● What you should do
How many lines in this data contain the string "agent"? Reply with the number only.
[[ Available data, beginning ]]
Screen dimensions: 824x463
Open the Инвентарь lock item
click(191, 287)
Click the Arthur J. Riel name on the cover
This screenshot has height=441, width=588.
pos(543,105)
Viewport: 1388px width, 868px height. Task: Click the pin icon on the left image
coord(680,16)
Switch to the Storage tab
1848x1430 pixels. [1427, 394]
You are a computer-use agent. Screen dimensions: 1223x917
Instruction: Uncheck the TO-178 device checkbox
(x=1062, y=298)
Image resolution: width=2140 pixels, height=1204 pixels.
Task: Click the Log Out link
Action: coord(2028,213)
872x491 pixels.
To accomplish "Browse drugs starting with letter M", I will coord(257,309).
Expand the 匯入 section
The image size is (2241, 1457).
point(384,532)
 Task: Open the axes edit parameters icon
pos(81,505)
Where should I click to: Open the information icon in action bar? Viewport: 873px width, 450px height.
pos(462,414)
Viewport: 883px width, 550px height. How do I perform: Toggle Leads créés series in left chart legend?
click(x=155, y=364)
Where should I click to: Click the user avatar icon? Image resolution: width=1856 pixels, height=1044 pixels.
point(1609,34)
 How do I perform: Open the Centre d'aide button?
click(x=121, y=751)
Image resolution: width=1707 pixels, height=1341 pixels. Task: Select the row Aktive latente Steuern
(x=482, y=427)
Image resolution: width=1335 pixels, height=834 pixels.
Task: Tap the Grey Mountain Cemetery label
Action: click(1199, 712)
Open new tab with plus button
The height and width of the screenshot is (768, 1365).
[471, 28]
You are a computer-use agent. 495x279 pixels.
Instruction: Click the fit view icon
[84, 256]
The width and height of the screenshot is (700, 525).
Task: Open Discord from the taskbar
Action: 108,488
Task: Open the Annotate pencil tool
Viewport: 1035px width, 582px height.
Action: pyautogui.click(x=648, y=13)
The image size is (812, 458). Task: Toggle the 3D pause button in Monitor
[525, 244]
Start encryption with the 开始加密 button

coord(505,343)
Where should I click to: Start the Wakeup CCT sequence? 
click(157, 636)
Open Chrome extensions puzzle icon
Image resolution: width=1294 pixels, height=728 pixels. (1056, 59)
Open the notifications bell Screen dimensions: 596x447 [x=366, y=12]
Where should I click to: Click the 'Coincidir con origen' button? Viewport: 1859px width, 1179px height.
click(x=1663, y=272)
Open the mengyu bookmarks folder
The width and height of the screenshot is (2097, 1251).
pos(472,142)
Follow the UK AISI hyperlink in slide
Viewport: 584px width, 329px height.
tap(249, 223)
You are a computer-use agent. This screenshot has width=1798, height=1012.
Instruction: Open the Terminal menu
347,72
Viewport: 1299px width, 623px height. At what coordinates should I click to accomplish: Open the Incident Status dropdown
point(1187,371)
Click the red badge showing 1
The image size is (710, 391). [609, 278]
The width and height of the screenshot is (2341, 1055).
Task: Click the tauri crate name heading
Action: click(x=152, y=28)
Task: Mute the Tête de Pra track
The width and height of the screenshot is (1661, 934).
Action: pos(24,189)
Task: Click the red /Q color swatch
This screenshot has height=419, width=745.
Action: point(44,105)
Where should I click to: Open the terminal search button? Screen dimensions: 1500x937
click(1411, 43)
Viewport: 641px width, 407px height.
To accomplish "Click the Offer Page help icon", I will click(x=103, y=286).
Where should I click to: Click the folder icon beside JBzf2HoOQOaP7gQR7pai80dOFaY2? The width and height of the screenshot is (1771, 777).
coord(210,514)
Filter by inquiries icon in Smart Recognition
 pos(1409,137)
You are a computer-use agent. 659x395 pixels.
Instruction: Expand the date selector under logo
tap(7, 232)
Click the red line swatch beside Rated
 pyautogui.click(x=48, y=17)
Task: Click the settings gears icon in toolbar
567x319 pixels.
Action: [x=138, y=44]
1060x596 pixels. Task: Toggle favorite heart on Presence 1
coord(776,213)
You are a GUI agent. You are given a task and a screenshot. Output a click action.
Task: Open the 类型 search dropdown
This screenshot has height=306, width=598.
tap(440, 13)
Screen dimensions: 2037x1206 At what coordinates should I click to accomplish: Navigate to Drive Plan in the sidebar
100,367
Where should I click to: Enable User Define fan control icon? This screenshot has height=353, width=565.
[[ Available data, end ]]
● Reply to the task
5